这样的情况在图 23 中表示，将在 provenance graph 中创建一个循环，破坏 DAG 的 非循环性。为了恢复有向无环图，我们将整个 provenance graph 分成两个平面，如上所述：数据 provenance 和**逻辑 provenance**。这样划分后，数据 provenance 平面上的图的无循环性就恢复了。

从这两个平面来考虑 provenance graph 的另一个好处是，它可以让您以不同的粒度层来检查它。想象一下，一个高层 workflow 调用大量的计算和子 workflow，每个计算和子 workflow 还可能调用更多的子 processes，最终产生并返回一个或多个数据 node，作为其结果。

图表示例#

有了 AiiDA 的 provenance graph 的这些基本定义，让我们来看一些例子。考虑将两个数字 x 和 y 相加，然后将结果与第三个数字 z. This sequence as represented in the provenance graph would look something like what is shown in 图 24 相乘的计算序列。

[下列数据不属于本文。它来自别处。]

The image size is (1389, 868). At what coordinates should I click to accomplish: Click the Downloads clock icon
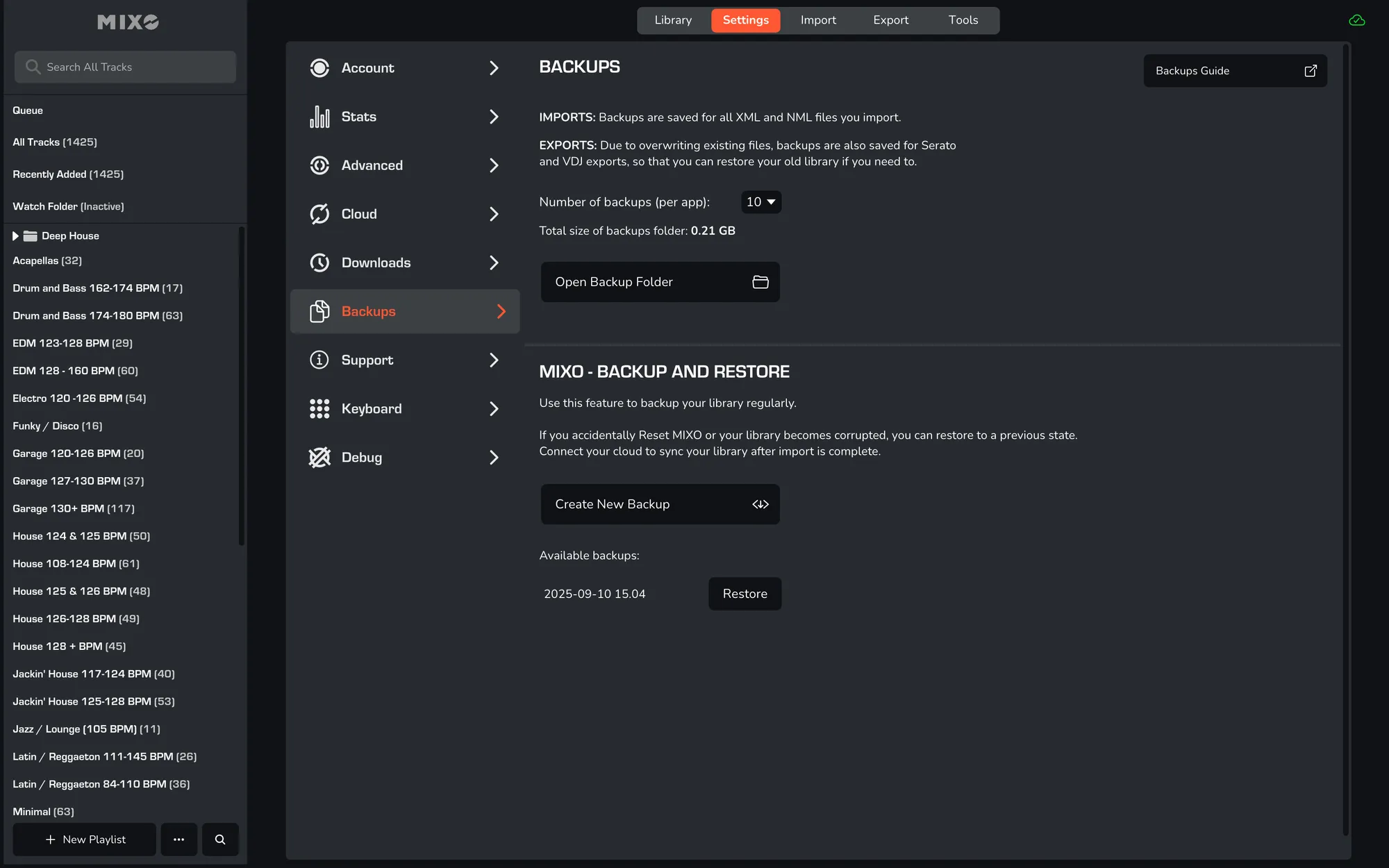pyautogui.click(x=319, y=262)
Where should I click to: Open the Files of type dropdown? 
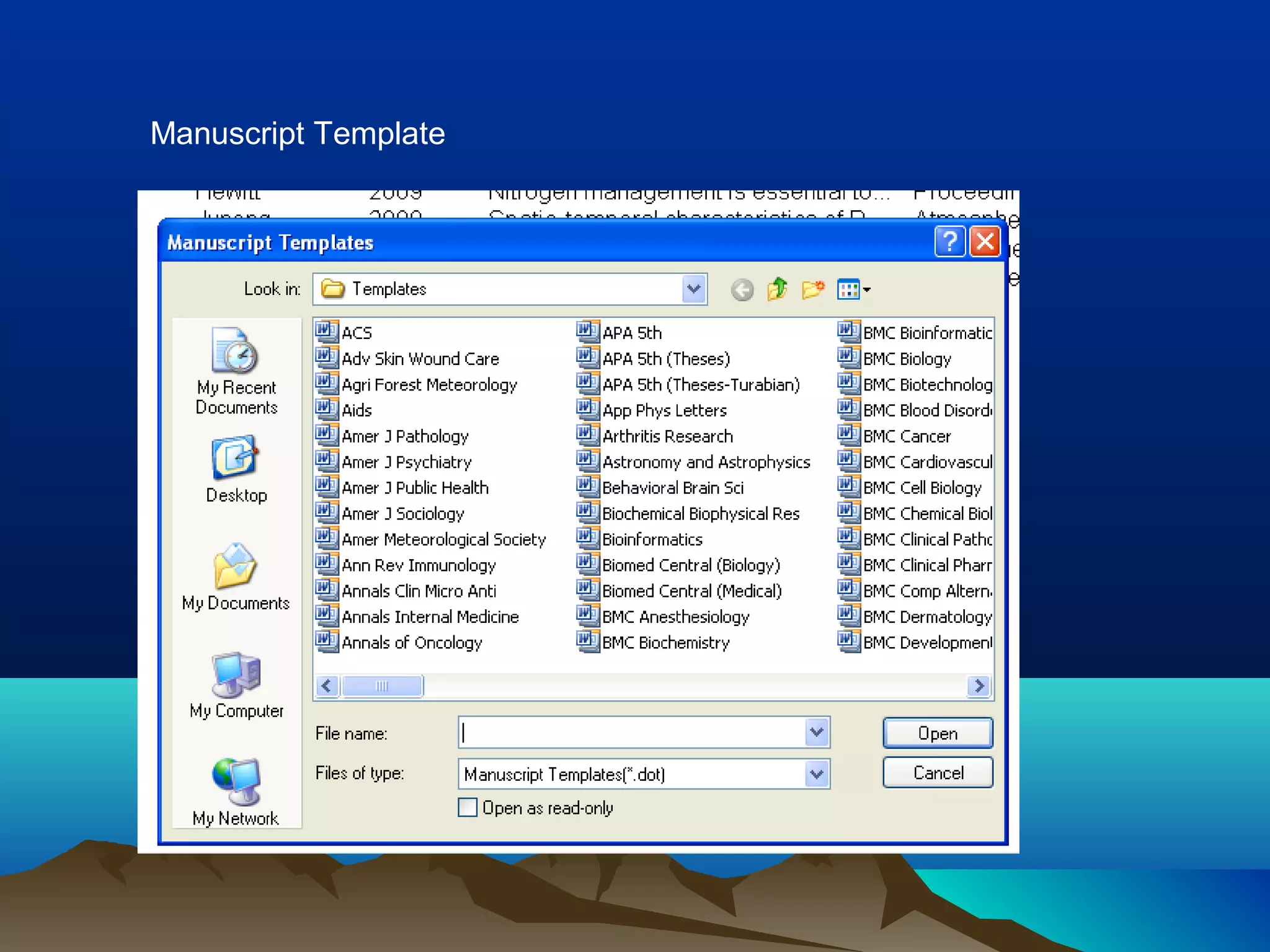tap(817, 774)
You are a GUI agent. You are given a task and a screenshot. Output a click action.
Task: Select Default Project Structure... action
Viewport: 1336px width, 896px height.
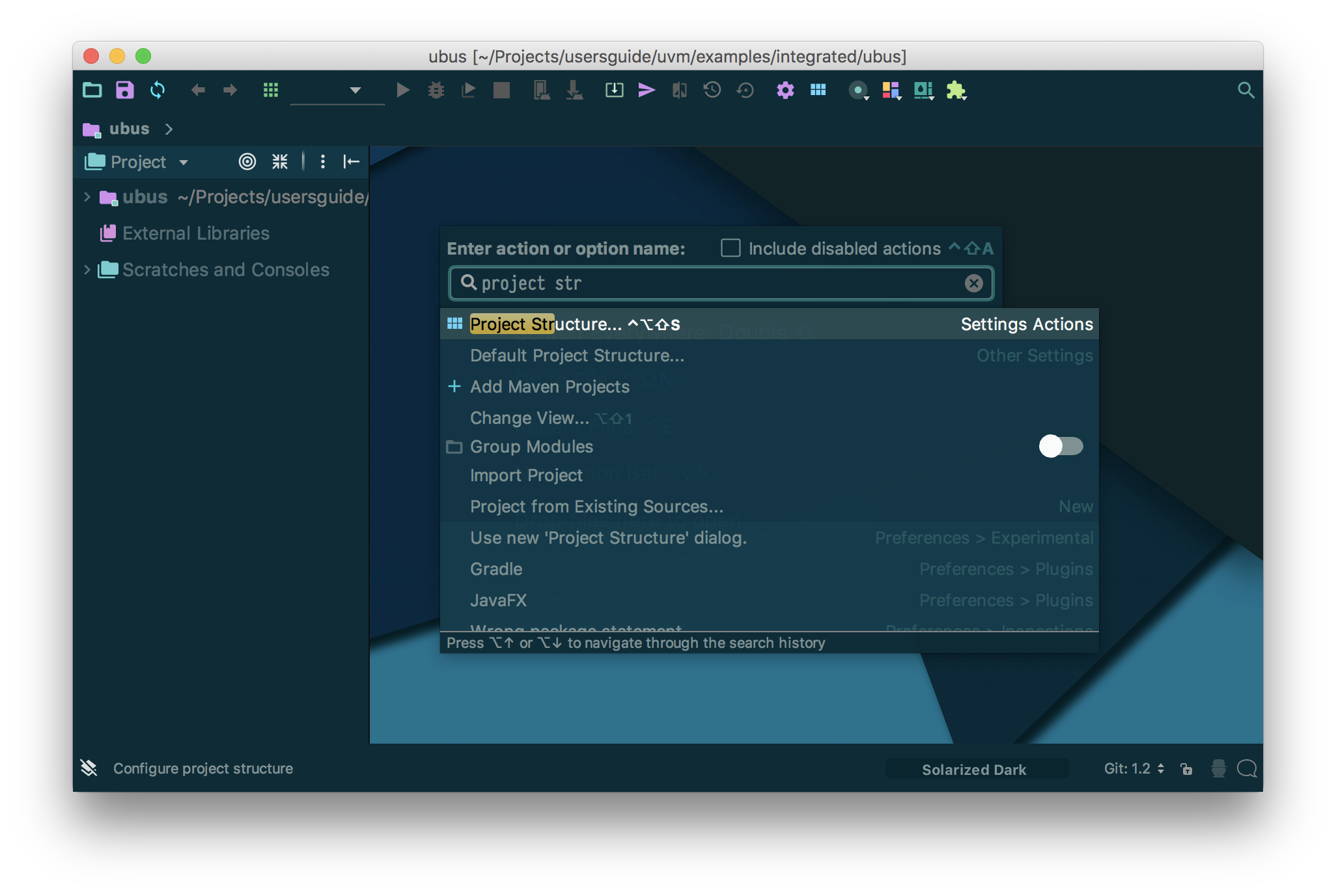(577, 356)
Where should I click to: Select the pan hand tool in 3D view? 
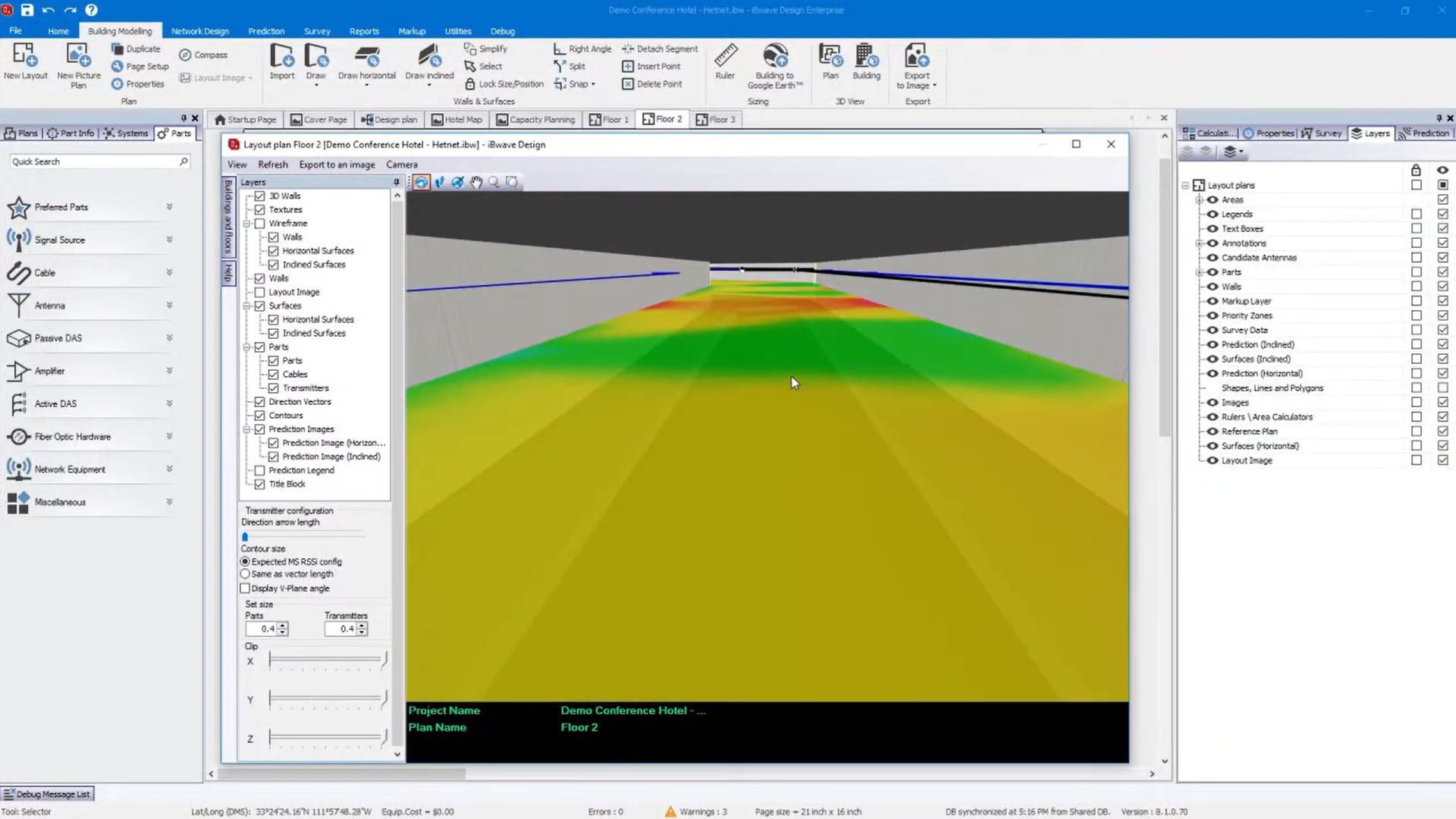[476, 182]
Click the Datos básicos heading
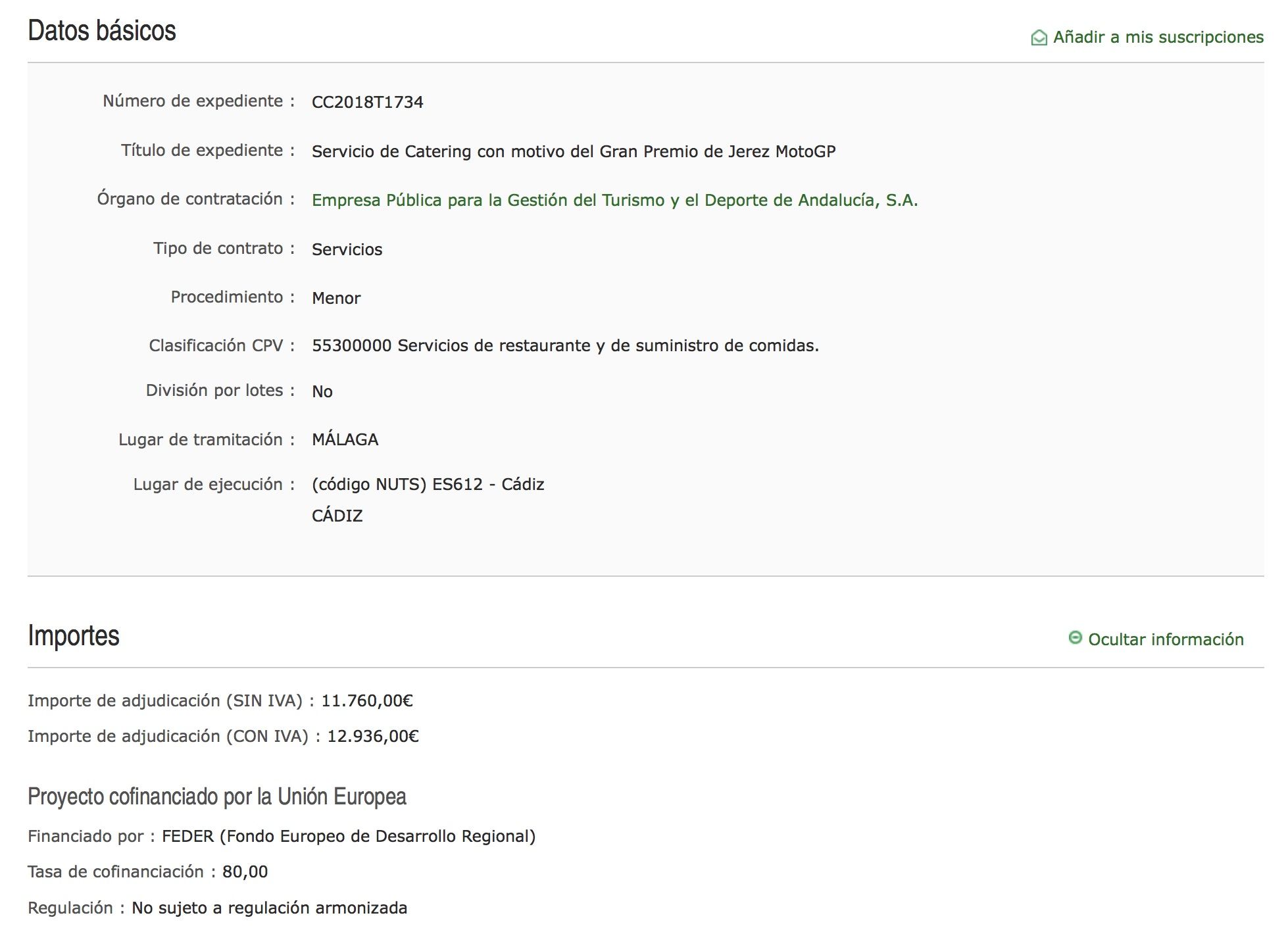Image resolution: width=1288 pixels, height=930 pixels. pyautogui.click(x=102, y=31)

../../_images/add_multiply_calcfunction_data1.png — 图 24 计算 (x+y)*z 的 DAG。我们有两个简单的计算：C_{1`表示加法，C:sub:`2`表示乘法。两个数据 nodes D:sub:`1} 和 D₂ 是 C₁, which *creates* the data node D₄. Together with D₃, D₄ 的输入，然后形成 C₂, which multiplies their values that *creates* the product, represented by D₅ 的输入。#

在这个简单的例子中，没有外部 process 来控制这些运算的确切顺序。然而，通过添加一个 workflow 来调用这两个连续的计算，就可以想象出这样的结果，如图 25 所示。

../../_images/add_multiply_calcfunction_full.png — 图 25 使用 workflow 进行同样的计算 (x+y)*z。这里的数据 nodes D₁, D₂, and D₃ 是 workflow W₁, which *calls* calculation C₁ 的输入，输入为 D₁ 和 D：sub:2. It then *calls* calculation C₂, using as inputs D₃ 和 D_{4`(由 C:sub:`2}). Calculation C₂ 创建数据 node D₅, which is finally *returned* by workflow W₁.#

请注意，如果我们省略图 25, one would end up with the exact same graph as shown in 图 24 中 provenance graph 的 workflow nodes 及其所有链接(数据 provenance 图)。